Rarely has science been as much a public issue as in the past 30 years. Sure, people have queried the wisdom of this or that science or technology in the past, like the use of nuclear power or for weapons. But apart from anti-vaccination movements since the late nineteenth century, very little public attack was made on the science itself, and, when it was, it was rarely taken seriously. Sometime in the past few years, things changed. Why?
This is merely my impression, but I think that science began to be treated as equivalent to personal opinion some time in the 1970s, with the New Left movement. Most of the critics were not scientifically educated themselves, but instead were politics majors, journalists, literature students and social studies experts. Science was to be “democratised”. I believed it at the time, and in some ways I still do – science ought not to be an arcane authoritarian social structure. But it went too far.
Critics of genetics being used in a human context felt free to assert all kinds of basically false claims about genetics without feeling the need to learn anything much. Indeed, the very notion of falsehood in science was challenged. Experts were denigrated as running a political scam or shoring up their social position. The idea that they might actually know much about their topic was laughed at, at least in the social circles I inhabited at the time.
So it is interesting to see the responses of the scientists and critics of the IPCC report into global warming, where science is often treated as a political tool. Why there is a consensus needs to be explained to the laity, who think this is just about hacks for hire to the deepest pockets. Why they think that is due to the use and abuse of science by the conservation movement over many years – now in recession, thankfully – and of course the persistent claims by antiscience movements ranging from GMO oppositions to creationists to antivaccinationists to global warming “skeptics” (who are anything but skeptical) who attack ideas they dislike as “unsound science”. And this failure to understand science leads to bad law.

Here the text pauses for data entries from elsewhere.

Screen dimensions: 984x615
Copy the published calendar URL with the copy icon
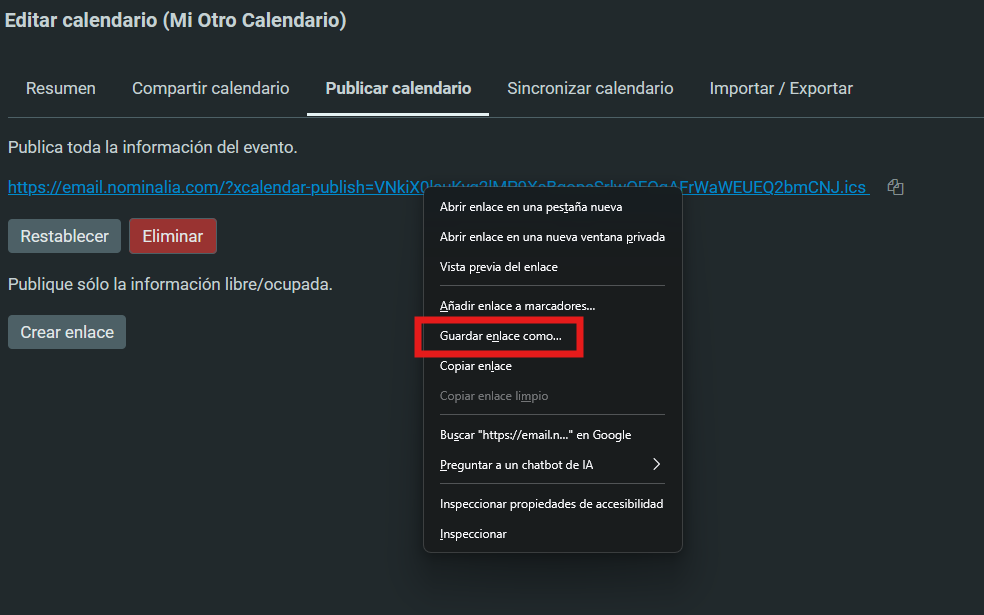click(895, 188)
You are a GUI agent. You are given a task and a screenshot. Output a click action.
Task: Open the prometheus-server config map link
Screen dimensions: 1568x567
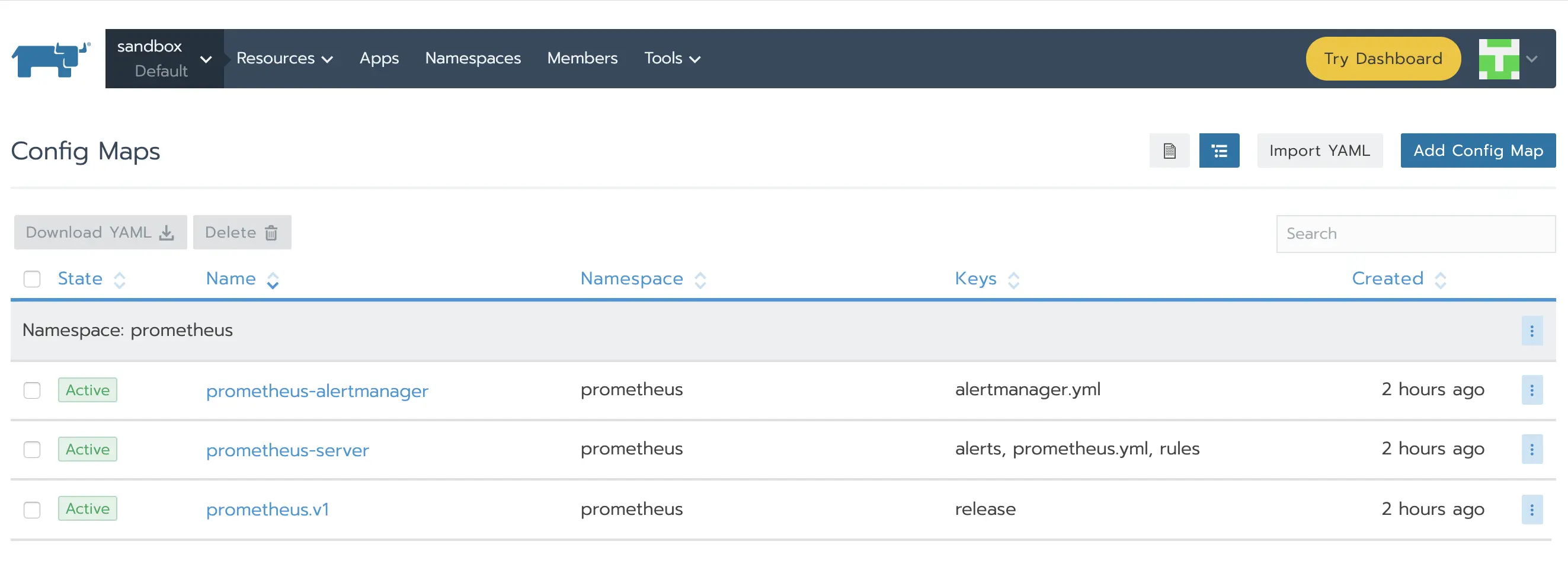coord(287,450)
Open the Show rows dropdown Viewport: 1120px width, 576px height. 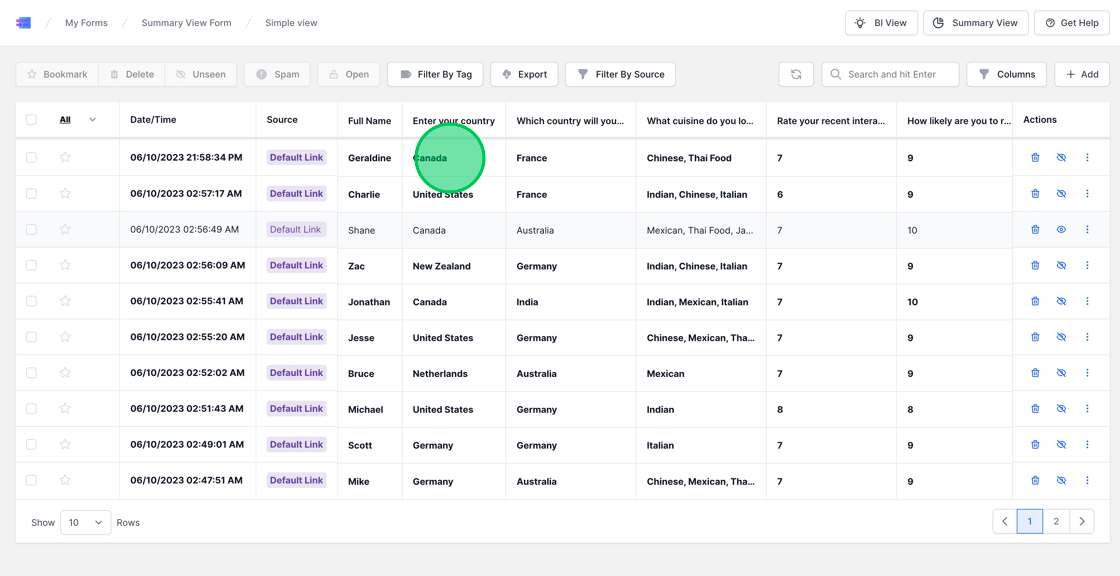tap(85, 522)
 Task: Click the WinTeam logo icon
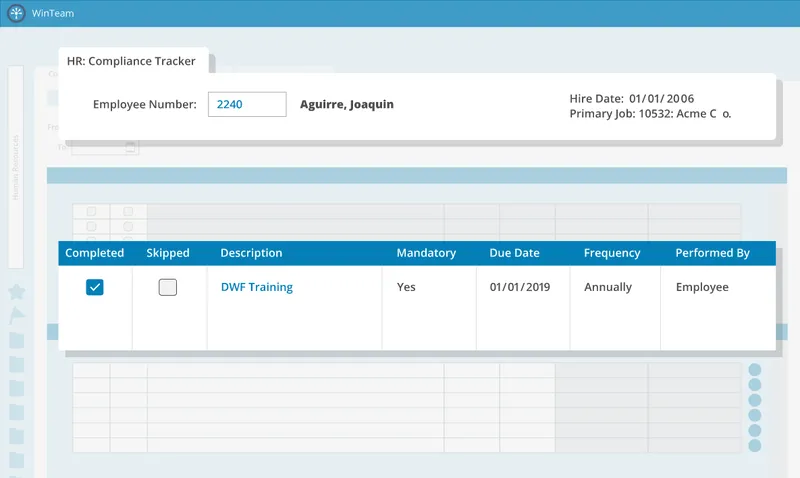(x=16, y=13)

Chris Mooney and Matthew Nisbet have just published a paper in Science, which is not bad for a couple of fellow bloggers, in which they declare that scientists themselves have got to frame the issues better for the media, to overcome this problem. I can’t access the article, but their press release is here.
I don’t disagree with the release, nor do I disagree with their critics and fans, but there is something deeper here than just manipulating the media and the message. Education. We will never be able change minds unless science is taught to as many people as possible, in a manner that leads to understanding. And the mainstream media will never be that medium of education.
The media are high on bandwidth and low on information for a reason. High bandwidth provides glossy entertainment. High information content makes for low entertainment, for the core of entertainment is to take the mind away from effort. With very few exceptions, and they are often more the illusion of substance than actual substance, television and radio shows don’t do content as well as, well, hard study.
Every science requires that the audience has done some hard work to get to the point where they can assess the claims being made even slightly. In a properly educated democracy, this would be achieved sometime around year 10 or so of education, at least for that portion of the populace that has any ability in a field of science. We do not need to ensure that everyone is scientifically educated, but we do need to ensure that those that can be are. Without that division of political labour a democracy cannot work. Politicians are rarely those with any scientific education, which is why so many of them are susceptible to lobby group spin – sorry, framing – but if you have enough scientific literates in your society at large, this can be hedged against simply by votes and public discussion.
The case and place for “framing” is in political, not educational or scientific, discourse. To frame a topic is to prejudice the terms in which a discussion is held. Like propaganda, this can be a good thing, or it can be a bad thing – framing, which is a form of propaganda, is not in itself desireable. To assume that the media is the way to educate the population is to itself frame the subsequent debate. It denigrates the underlying rationale for education, for a start. It privileges players in the media who are often, nay, always (find me an exception!) the very worst commentators on scientific matters. And it gives undue weight to the opinions of anti-science activists.
If we want science to be a core part of our social and intellectual milieu, then put the funds and effort into teaching it properly. Sweep away the curricula that are framed in terms of benchmarks and amount of facts learned. Replace them with curricula that require competence before advancement in that subject. Ensure that we fund and support those who can do this, say at least as much as we fund and support competitive sports or the arts (or, as we call it in Australia, the Yartz), and then a generation down the track you will have those who truly do understand science acting as a goad and a brake on the political agendas of special interests. Media is epiphenomenal on social discourse. It is not a conduit of very much of use. Of course, this is also true in the political, but as most reported politics is itself epiphenomenal on society, it’s a case of the fluff on the fluff, and doesn’t much matter.